Dataset entries

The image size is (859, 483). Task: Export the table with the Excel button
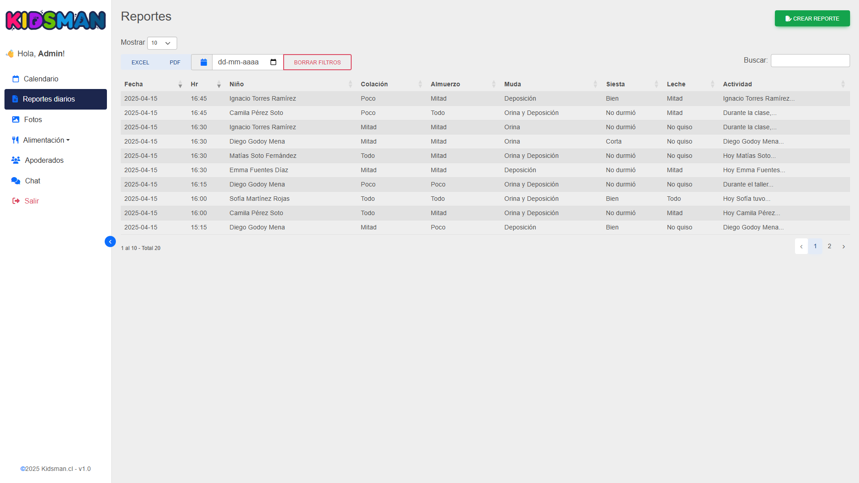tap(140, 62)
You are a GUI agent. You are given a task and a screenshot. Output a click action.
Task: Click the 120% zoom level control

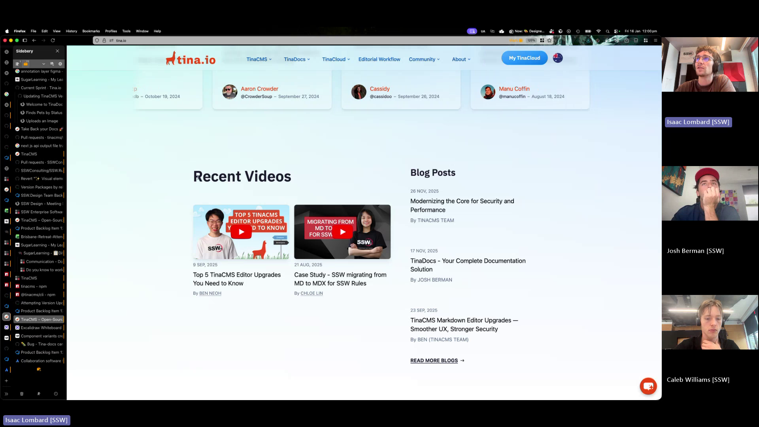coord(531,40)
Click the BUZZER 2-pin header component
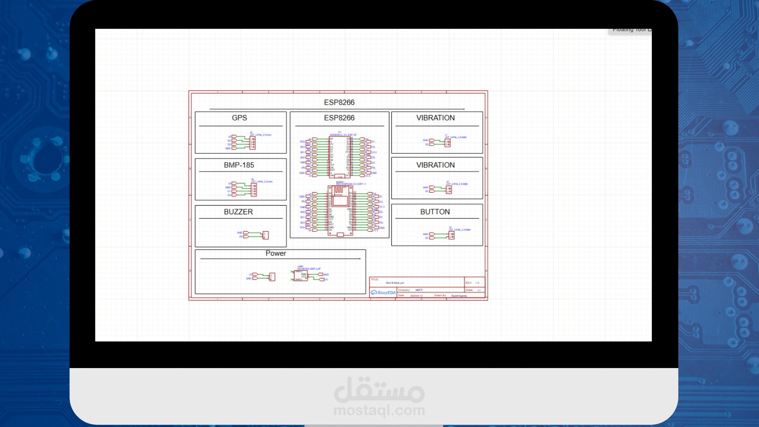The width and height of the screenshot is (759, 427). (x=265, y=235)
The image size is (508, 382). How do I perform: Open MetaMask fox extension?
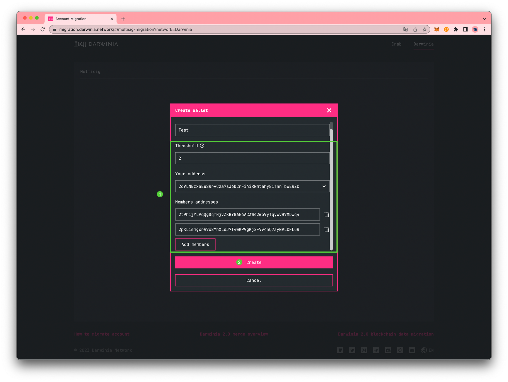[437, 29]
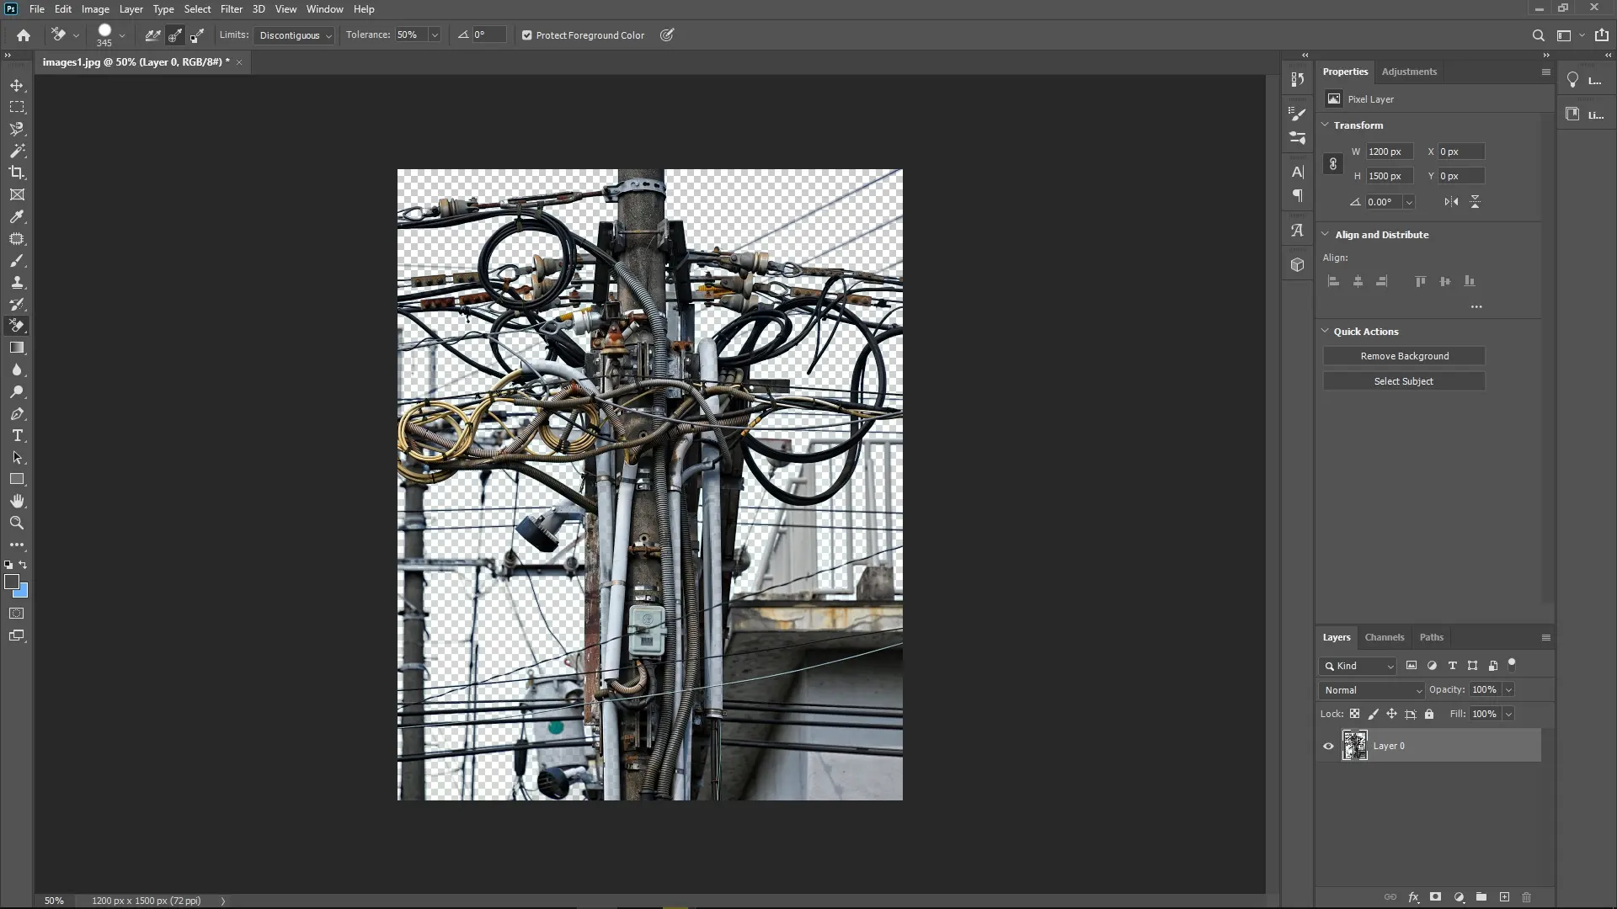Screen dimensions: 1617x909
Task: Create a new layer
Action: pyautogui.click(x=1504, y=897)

Task prompt: For this exercise, output the records exactly but omit their pictures.

Your response:
The image size is (859, 483). Task: Export the table with the Excel button
tap(140, 62)
You are a GUI agent. You are given a task and a screenshot. Output a click action.
Task: Click the 120% zoom level control

coord(531,40)
Click the BUZZER 2-pin header component
The width and height of the screenshot is (759, 427). (x=265, y=235)
The image size is (508, 382). How do I perform: Open MetaMask fox extension?
[437, 29]
Screen dimensions: 1617x909
Task: Create a new layer
Action: pyautogui.click(x=1504, y=897)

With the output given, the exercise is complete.